The second use case is where an LMS can have real impact. There are many great options on the market for tools that will host and deliver your training to employees. The best of them will feed you all of the relevant statistics, and should also allow you to get access to the underlying data. We have seen customers of ours use QuickBase to help at this stage in a few different ways.
The most common use is to leverage the QuickBase sync feature to grab the data from your LMS and give you the fast and easily customized reporting that you need. This should provide all of the information you need to see who is taking the training, and make sure that their managers know it as well.
Another thing I have seen a few companies do is build their LMS directly on QuickBase—actually presenting their training to employees, and even quizzing them on it, right from a QuickBase application. The big benefit here is that this can be tied right into your Content Development application so you can deliver content as soon as it’s ready, and continue to track the success of that content directly. People are also creating feedback tables so that employees can submit their ideas and suggestions all from within the same application.
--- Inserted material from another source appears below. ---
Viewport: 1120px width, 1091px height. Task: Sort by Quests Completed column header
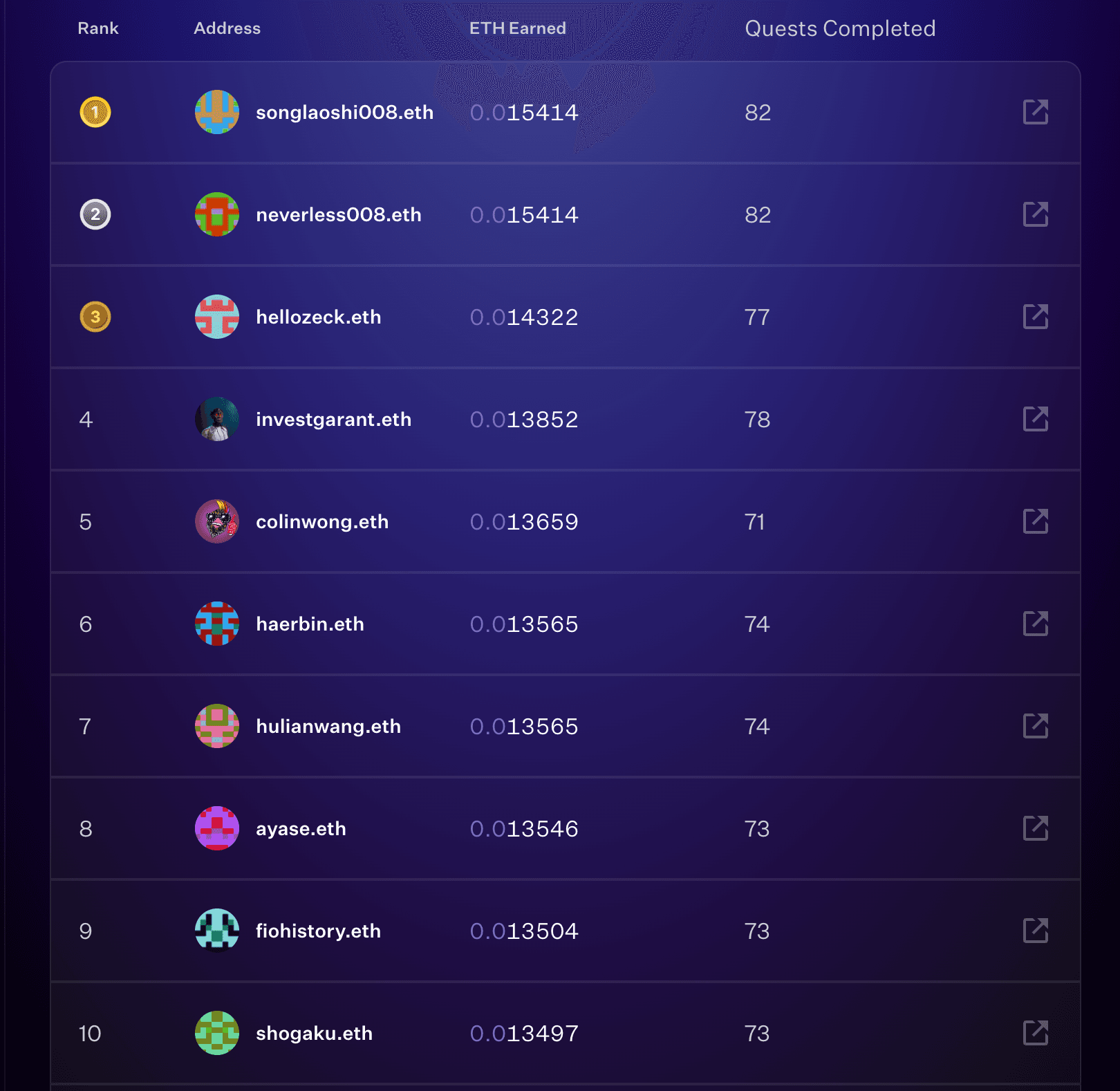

Of course any company wants to know that its employees are doing a good job when working through their training, but how do we know if the training itself is good? If employees aren’t retaining the knowledge delivered then it may not necessarily be their fault. Even if you already have systems in place to manage the development and delivery of your content, this last component is how you can track your success as a team.
Feedback through things like NPS scores are a common way to measure user satisfaction, but it may be important to take it a step further. One company I worked with felt that it was important to get a more objective measurement of success, and that meant creating an application to test users on specific content. Using targeted questions with the specific goal of pushing on the most confusing topics, they have been able to see how much was retained. With those statistics in hand, it becomes much easier to see which topics had been delivered in a clear way, and which were still too confusing.
Beyond just identifying areas of weakness, you can also start to pull out insights demographically, helping to see which types of employees might need a little extra help with topics that are less familiar to them. All of this information can be incredibly useful when planning and delivering future content, which in turn should lead to more efficient and effective organizations.
These three use cases may each be quite different when viewed independently, but with a cloud-based platform like QuickBase you will see how they can all be managed together, even when you have other third-party systems involved in the process!